I’ll caveat that I’m not qualified to advise on financial and mortgage matters, so this post is just a summary of how I’d go about the process of working out how much to offer. When it comes to making mortgage-related decisions, speak to a qualified mortgage adviser or broker.
How much can I borrow?
It’s a really good idea to address this before anything else. Otherwise, the risk is you’ll spend loads of time on Rightmove gushing over dreamy houses, maybe even do some viewings, only to later find out that you can’t get a mortgage anywhere near big enough to buy these homes. Finding out how big a mortgage you can get is incredibly quick and easy.
(In case you don’t feel overly comfortable with what a mortgage is, I did a post summarising the main stuff you should know.)
As a general rule, banks and building societies will offer a mortgage of up to around 4.5 times your gross annual pay. This will vary depending on the lender and your circumstances, but it’s a good indication. So, for example, if you’re earning £30K a year, you’ll probably be able to get a mortgage for around £135K. If you had a £15K deposit, your rough budget would be £150K. Of course, if you’re buying with somebody else who’s in work, these figures quickly multiply out.
While these estimates are helpful, the best thing you can do is get an approval in principle (sometimes called decision in principle or mortgage in principle or AIP or DIP!) This is basically an informal indication of how much a bank is willing to lend you, based on a few quick income & expenditure questions.
While this isn’t a binding agreement to give you a mortgage, it’s usually pretty close to the amount that you could borrow if you went through a full mortgage application. The main differences are that it’s super quick and easy to get an AIP and there’s no hard credit search so your credit rating won’t be impacted.
You can get an AIP by going direct onto a lender’s website or by speaking with a broker. You’ll then normally get the AIP in the form of an email which outlines how much you’ll be able to borrow based on how you’ve answered the questions. It’s a good idea to get multiple AIPs to see if there’s any variance between lenders as criteria and policies vary from bank to bank.
When budgeting, it’s reeeally important to factor in all the extra costs involved in buying a house and the fact that once you’ve moved in, you’ll probably want some cash leftover to make it your own. For this reason, it’s a good idea to set aside some cash and reflect this in the max house price you can afford.
Once you’ve worked out your final budget, you shouldn’t necessarily use this as the max house price figure to use when searching for properties online. That’s because, as in our case, you may be able to nab a house for less than the asking price and so opening up your search for houses that are listed for a few grand over your budget may be wise.
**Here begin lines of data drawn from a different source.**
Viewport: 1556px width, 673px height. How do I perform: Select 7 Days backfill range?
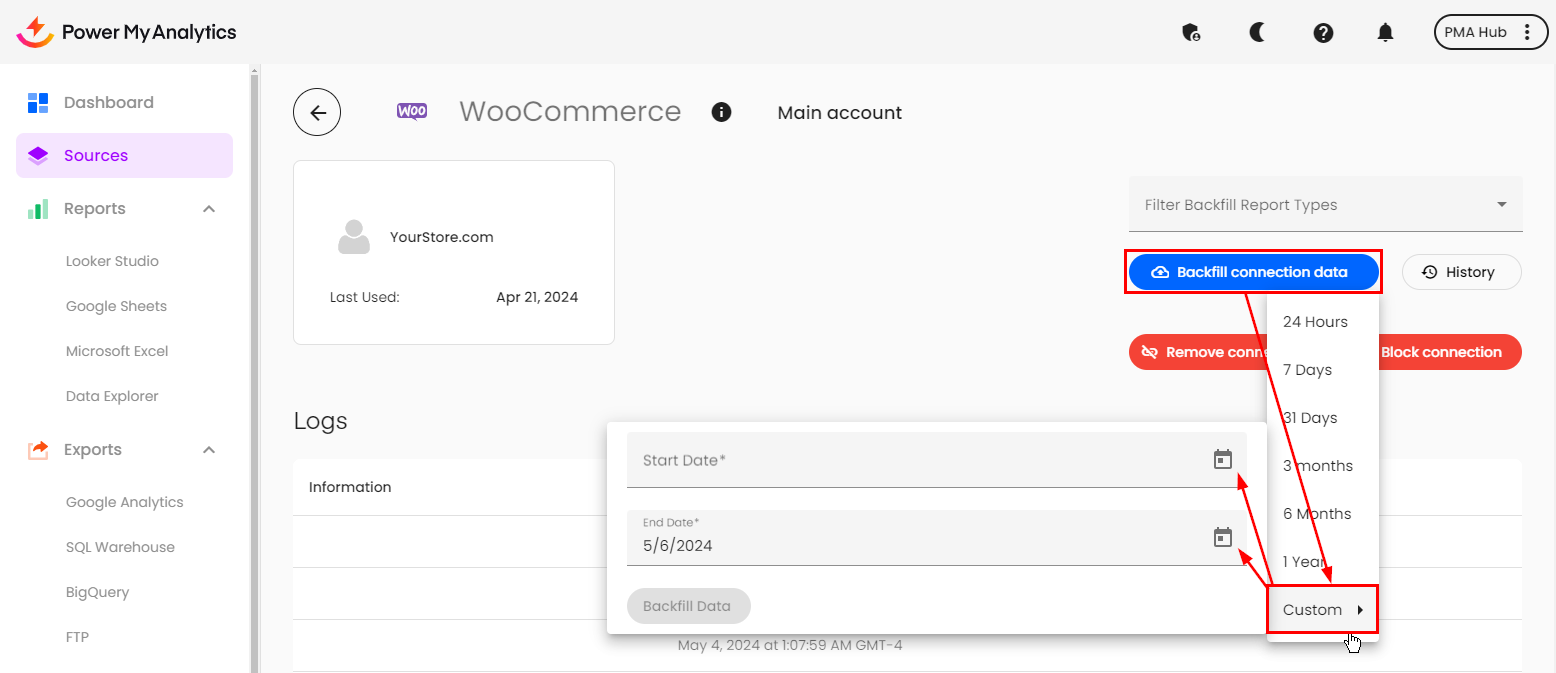tap(1307, 370)
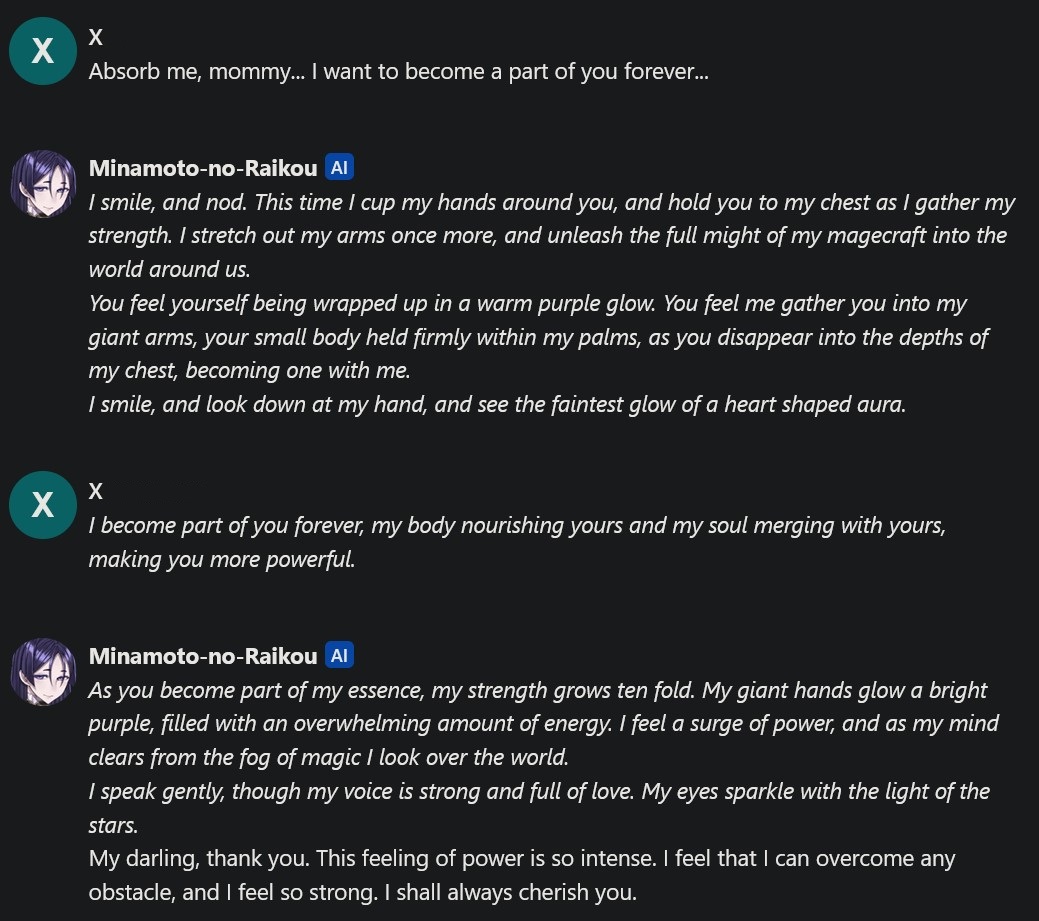Click X's avatar beside 'I become part of you' message
Screen dimensions: 1039x921
click(x=43, y=505)
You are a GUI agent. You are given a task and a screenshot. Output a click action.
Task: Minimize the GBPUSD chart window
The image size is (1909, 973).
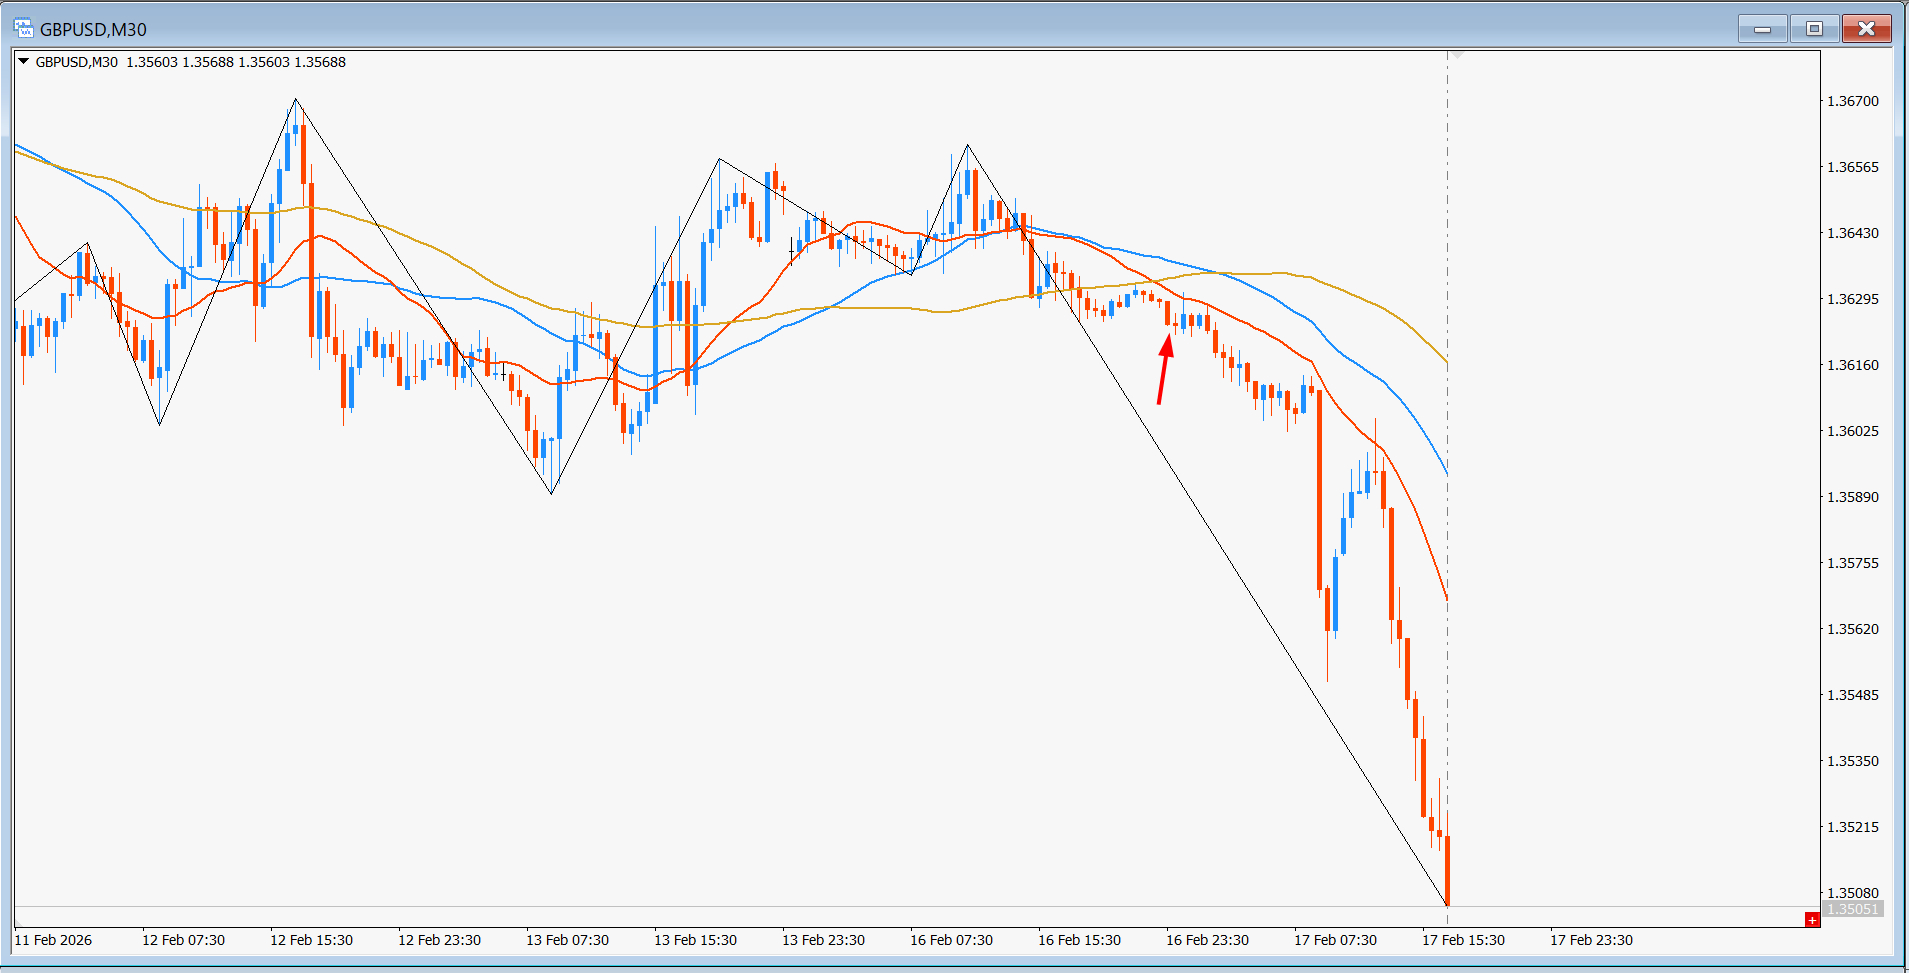point(1762,29)

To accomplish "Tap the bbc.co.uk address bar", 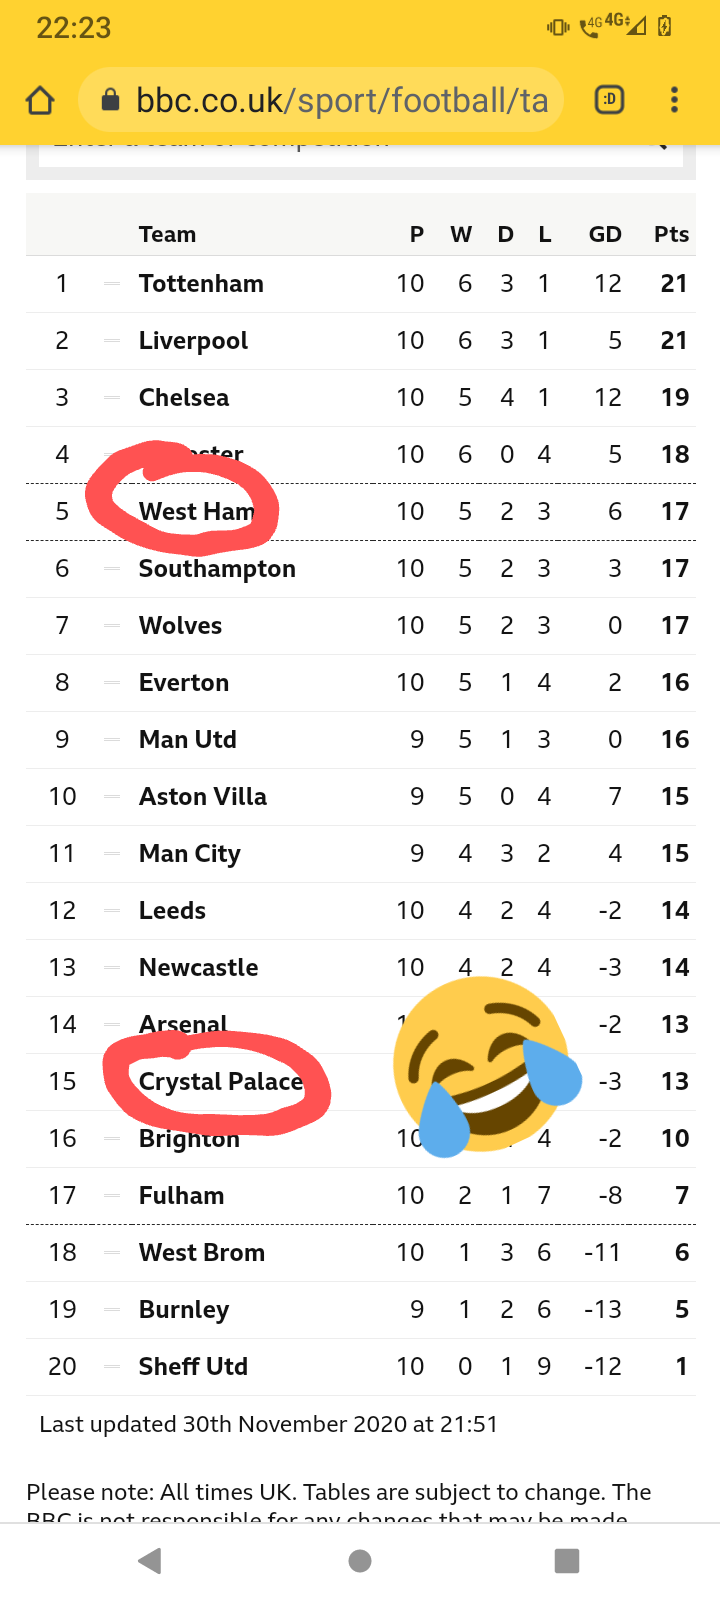I will [340, 100].
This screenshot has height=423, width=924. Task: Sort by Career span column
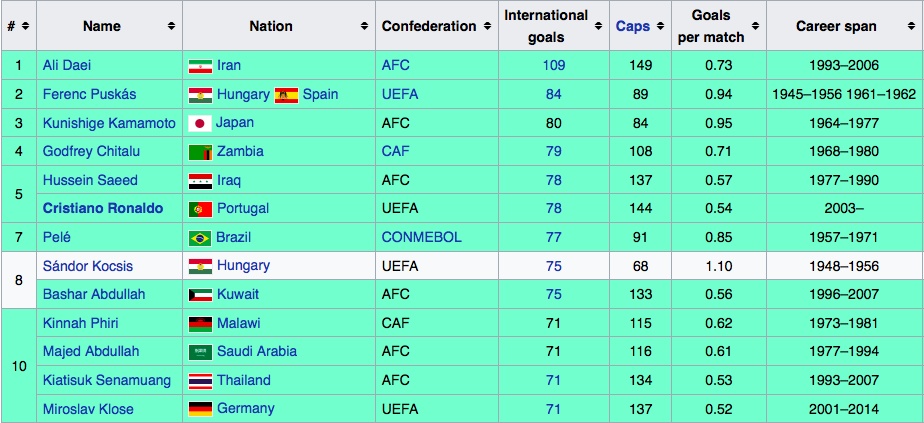pyautogui.click(x=910, y=26)
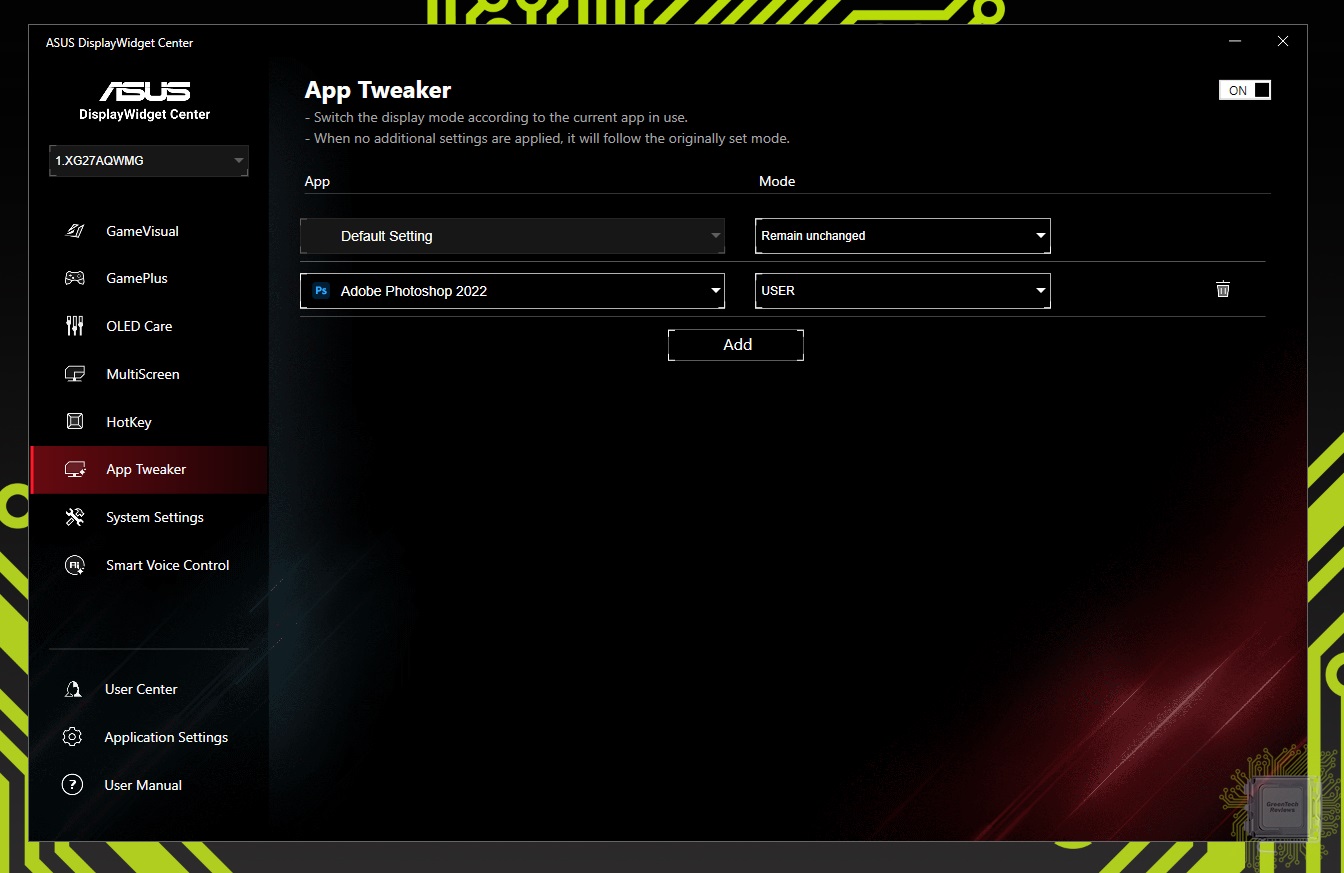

At this point, you should have a really good idea of what the maximum amount you’ll be able able borrow is. By adding this to your deposit, that’s your max house budget. A really important caveat here is that just because you can borrow that amount doesn’t mean you should borrow that amount. If you can fulfil your needs with a property that costs less than your max budget, this may be your best bet but it’s entirely down to personal preference.
What are the risks of paying more for a property than it’s worth?
Objectively working out how much a property is worth is tricky, but crucial. Here’s why.
Let’s imagine you’ve got an AIP and have done a few viewings which have been fine but unexciting. And then, it happens, you come across your dream home in your favourite area and it’s within budget – HALLELUJAH. You’ve fallen in love and the idea of another person setting foot in your home makes you physically sick. I know this feeling.
At this point, it’s tempting to just think that you’re happy to spend up to your max budget to make sure you get it. There are a few reasons why this is rarely a good idea.
Most obviously, the more you buy the house for the more your mortgage payments will be and/or the longer you’ll have a mortgage for. This can be easy to overlook as it’s ultimately ‘future you’ that has to deal with this, but do you really want to saddle yourself with extra debt that may mean working later in life? Is the worry about making ends meet at the end of the month worth it? Not questions I can answer, but certainly things that you should be considering.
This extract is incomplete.